■ **Problem description**: Copy out the records word for word, starting at the first line and ending at the line that contains "Looking at the screenshot, I should click(x=309, y=1518).".

■ **Stored records**:
========================================================================
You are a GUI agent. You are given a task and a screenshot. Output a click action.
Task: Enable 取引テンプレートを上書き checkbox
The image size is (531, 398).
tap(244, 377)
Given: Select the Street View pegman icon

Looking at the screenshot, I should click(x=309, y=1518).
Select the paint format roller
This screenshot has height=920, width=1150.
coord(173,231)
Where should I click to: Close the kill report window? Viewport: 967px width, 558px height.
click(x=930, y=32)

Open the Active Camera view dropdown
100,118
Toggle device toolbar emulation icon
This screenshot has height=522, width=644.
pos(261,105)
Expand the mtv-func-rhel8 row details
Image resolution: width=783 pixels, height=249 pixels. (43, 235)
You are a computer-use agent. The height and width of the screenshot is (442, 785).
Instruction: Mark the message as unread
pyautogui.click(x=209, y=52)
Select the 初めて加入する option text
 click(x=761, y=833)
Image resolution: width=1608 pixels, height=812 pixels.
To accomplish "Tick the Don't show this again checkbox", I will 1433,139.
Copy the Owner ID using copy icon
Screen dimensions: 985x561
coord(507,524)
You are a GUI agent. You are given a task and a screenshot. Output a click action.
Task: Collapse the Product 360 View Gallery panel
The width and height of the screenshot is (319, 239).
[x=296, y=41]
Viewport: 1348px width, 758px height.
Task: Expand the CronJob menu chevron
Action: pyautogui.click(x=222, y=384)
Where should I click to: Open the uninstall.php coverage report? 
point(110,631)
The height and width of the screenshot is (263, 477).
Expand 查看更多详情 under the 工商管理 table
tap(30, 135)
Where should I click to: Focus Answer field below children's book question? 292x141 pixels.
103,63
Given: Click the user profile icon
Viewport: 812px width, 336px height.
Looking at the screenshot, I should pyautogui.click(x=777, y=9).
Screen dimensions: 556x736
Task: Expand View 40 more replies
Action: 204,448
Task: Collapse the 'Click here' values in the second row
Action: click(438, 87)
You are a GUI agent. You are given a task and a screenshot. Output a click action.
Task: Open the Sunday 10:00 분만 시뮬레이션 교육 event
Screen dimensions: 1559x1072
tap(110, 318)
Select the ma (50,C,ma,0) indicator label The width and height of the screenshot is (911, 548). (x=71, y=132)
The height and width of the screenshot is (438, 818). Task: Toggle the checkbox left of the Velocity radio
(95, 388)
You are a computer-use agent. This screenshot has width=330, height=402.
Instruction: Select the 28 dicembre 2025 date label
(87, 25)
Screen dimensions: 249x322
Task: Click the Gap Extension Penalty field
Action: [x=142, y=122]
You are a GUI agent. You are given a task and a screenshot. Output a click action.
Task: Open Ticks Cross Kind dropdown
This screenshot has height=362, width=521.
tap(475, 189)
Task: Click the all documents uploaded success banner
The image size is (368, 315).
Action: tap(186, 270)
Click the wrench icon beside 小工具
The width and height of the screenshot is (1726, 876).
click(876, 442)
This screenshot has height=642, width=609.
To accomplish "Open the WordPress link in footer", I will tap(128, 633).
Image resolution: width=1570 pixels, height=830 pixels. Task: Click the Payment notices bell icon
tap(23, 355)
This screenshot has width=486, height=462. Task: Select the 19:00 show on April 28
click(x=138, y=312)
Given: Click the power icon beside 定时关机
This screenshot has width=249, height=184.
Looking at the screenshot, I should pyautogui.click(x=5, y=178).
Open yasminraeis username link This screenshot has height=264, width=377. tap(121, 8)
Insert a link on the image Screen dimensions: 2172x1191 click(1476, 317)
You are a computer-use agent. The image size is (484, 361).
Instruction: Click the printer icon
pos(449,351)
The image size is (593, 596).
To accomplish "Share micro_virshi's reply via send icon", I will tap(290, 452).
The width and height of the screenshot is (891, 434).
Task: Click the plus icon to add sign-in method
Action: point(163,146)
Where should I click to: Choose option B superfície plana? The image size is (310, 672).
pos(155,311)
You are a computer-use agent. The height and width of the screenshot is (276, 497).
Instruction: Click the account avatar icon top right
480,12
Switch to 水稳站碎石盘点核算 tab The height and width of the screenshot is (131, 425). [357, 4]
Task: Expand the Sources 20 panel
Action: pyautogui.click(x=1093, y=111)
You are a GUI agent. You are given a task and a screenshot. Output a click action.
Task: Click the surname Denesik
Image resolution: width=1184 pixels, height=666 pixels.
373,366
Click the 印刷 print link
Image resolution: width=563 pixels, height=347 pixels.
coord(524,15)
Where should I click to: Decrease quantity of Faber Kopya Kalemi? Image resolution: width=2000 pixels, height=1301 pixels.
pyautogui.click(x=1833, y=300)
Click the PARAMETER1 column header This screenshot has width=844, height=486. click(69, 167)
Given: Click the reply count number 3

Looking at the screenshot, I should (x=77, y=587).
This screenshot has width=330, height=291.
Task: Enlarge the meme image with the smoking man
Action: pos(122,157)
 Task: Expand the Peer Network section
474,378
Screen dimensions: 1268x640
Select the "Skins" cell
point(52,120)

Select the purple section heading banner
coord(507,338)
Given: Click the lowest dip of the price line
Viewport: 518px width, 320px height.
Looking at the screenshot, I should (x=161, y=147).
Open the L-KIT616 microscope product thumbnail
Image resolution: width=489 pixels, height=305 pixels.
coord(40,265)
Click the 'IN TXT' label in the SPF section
========================================================================
■ **The reply**:
You are a GUI agent. You are given a task and a screenshot. Output a click action.
Task: Enable 取引テンプレートを上書き checkbox
The image size is (531, 398).
tap(244, 377)
Given: Select the Street View pegman icon

Looking at the screenshot, I should click(x=309, y=1518).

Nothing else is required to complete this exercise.